Eugenio is a shining example of someone whose experience with CHD was positively life changing. A troubled teen, Eugenio was engaging in risky behavior that brought him to the attention of the Massachusetts Department of Youth Services (DYS). They referred him to CHD’s Juvenile Justice Division, and in November of 2011, he entered CHD’s Secure Residential Treatment (SRT) program.
In the beginning, Eugenio had difficulty engaging with peers and staff. He refused to follow rules or engage in treatment – and often lashed out at staff and other residents. But eventually, through group and individual therapy, and a deep connection with some of the staff members, something changed for Eugenio. He became more respectful and responsible. He saw a future for himself and even became “chore foreman” at the house – the position of highest responsibility.
Eugenio put this time in the SRT program to good use. He participated in SRT’s Greenhouse program, became the first person to receive supervised on-grounds passes, and got a job performing landscaping work at the facility. Last year, he won first place in the Children’s Art League Art Contest for his drawing on the concept of “thankfulness.” His artwork was made into greeting cards for purchase, which was a tremendous boost for his self-esteem and showed him the possibilities for a productive future. But by far, one of Eugenio’s greatest accomplishments was graduating from high school while he was in the program.
Eugenio now takes courses at a local community college and is focused on learning a trade. He hopes to visit military recruiters, participate in more art projects, and gain job experience. Eugenio also wants to participate in a program called “Learning Opportunities” provided by DYS to increase awareness and understanding of youths in the juvenile justice system for others in the community. Most importantly, Eugenio is transitioning to a community program. All of us at CHD are so proud of him!

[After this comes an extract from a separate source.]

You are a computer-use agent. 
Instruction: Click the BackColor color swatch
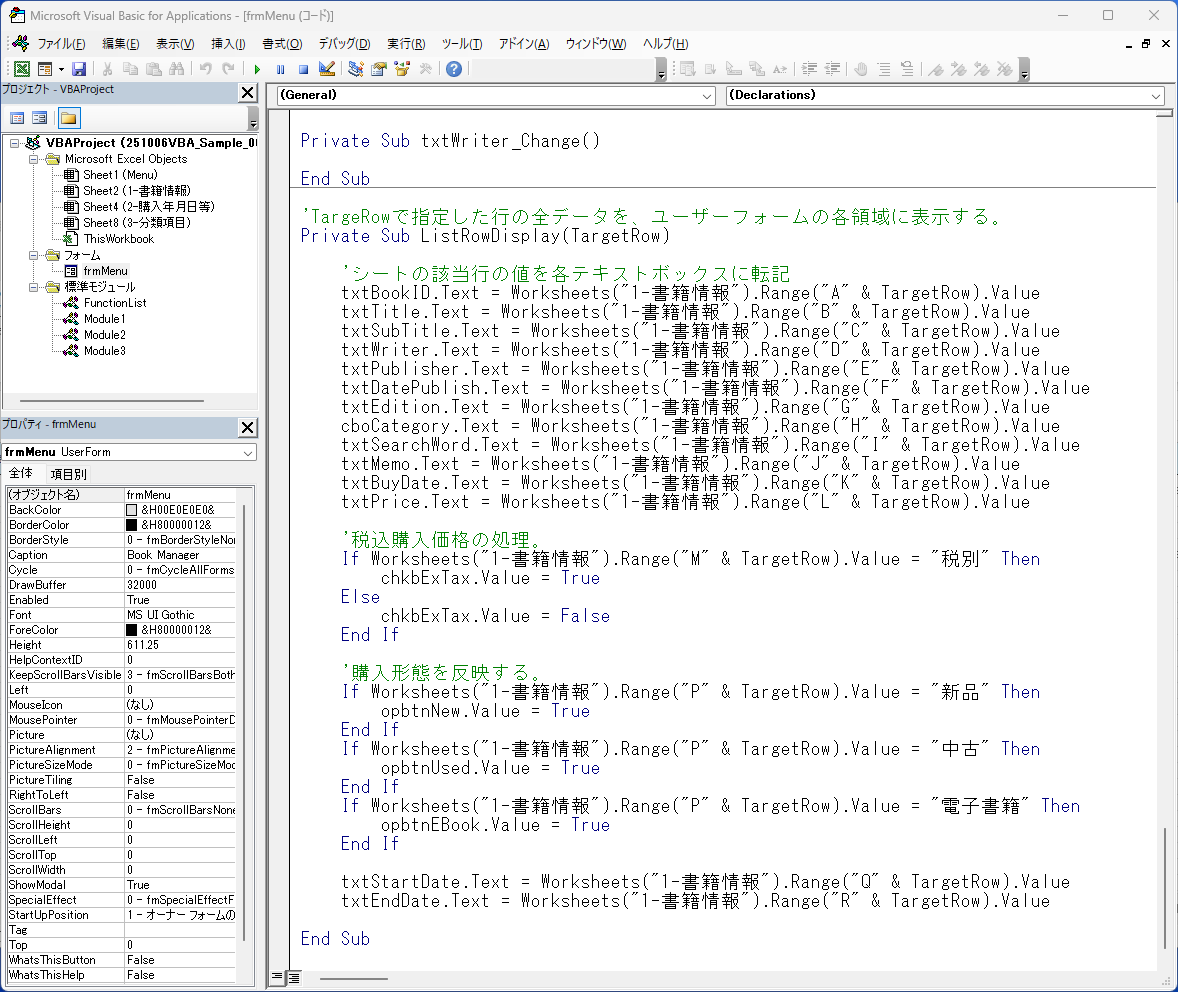pos(132,510)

Elda Sara was a teacher. She earned a Master’s degree in special education from American International College in Springfield, MA. For many years, she taught at Brightside School in West Springfield, and she adored her students. Then, due to multiple undiagnosed and untreated mental health issues, Elda Sara lost her job and fell into a downward spiral. She found herself unable to comprehend where she was or even who she was. She was hospitalized for over two months, while doctors worked to assess her condition and begin treatments. Elda Sara was finally diagnosed with chronic depression, multiple personality disorder, and post-traumatic stress disorder.

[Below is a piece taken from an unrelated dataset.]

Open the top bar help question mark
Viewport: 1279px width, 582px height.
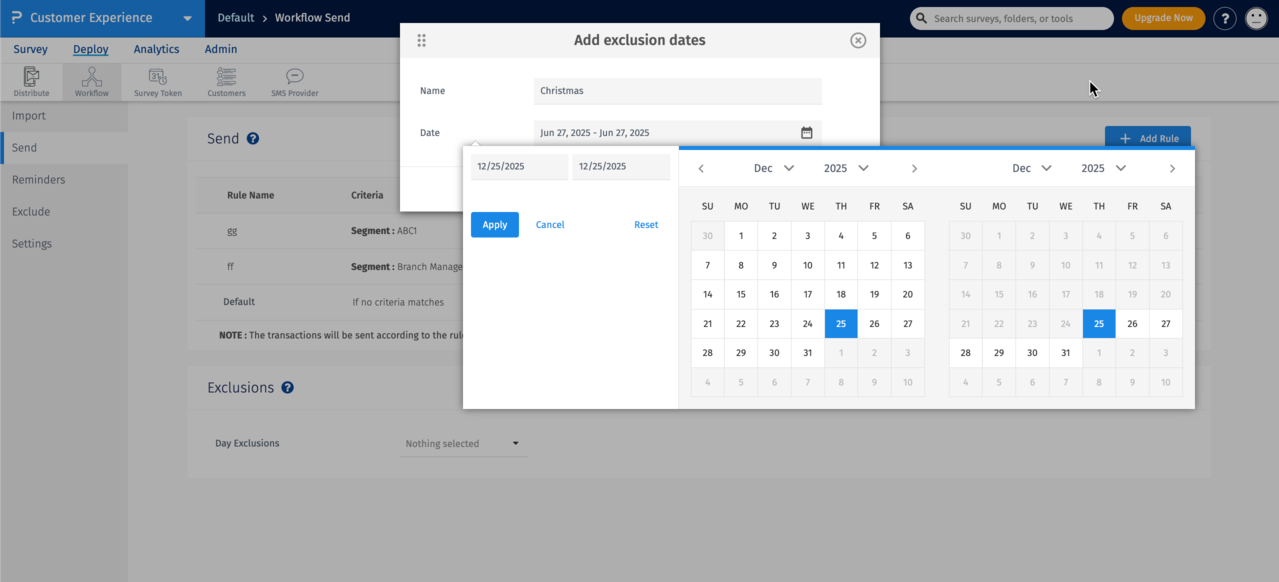1224,18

After her release from the hospital, Elda Sara was placed in CHD’s S.T.A.R. day treatment program. S.T.A.R. (which stands for Springfield Transitions and Recovery) provides a coordinated combination of treatment, rehabilitation, and recovery-oriented services for adults with serious mental illness. Clients participate in group psychotherapy and counseling, psychoeducation, and skills training. Additionally, they receive cognitive remediation and service coordination from an extensive caring staff. When she first arrived at the clinic on State Street a couple of years ago, Elda Sara felt shy and unsure. But in time she began to make friends and become more social and more confident. Elda Sara now attends the program four days a week. She received treatment from CHD’s occupational therapy clinic and continues with a therapist who uses dialectical behavior therapy in addition to her group work, both of which she finds very helpful.
Elda Sara was able to become a mentor and teacher again by participating in, and eventually even facilitating a peer run group. This allows her to extend her hand to other clients. Today she facilitates a substance abuse support group, and with 16 years of sobriety, sets a positive example for her peers. She also attends groups to help cope with anxiety and promote self-advocacy, and relaxes by crafting handmade hats and scarves for Shriner’s Hospital. When she’s not doing all of that, Elda Sara writes poetry, plays guitar and harmonica, and does artwork. She is extremely grateful for what S.T.A.R. has done for her life, and the CHD community is proud of her exceptional transformation into a peer leader and role model for fellow clients.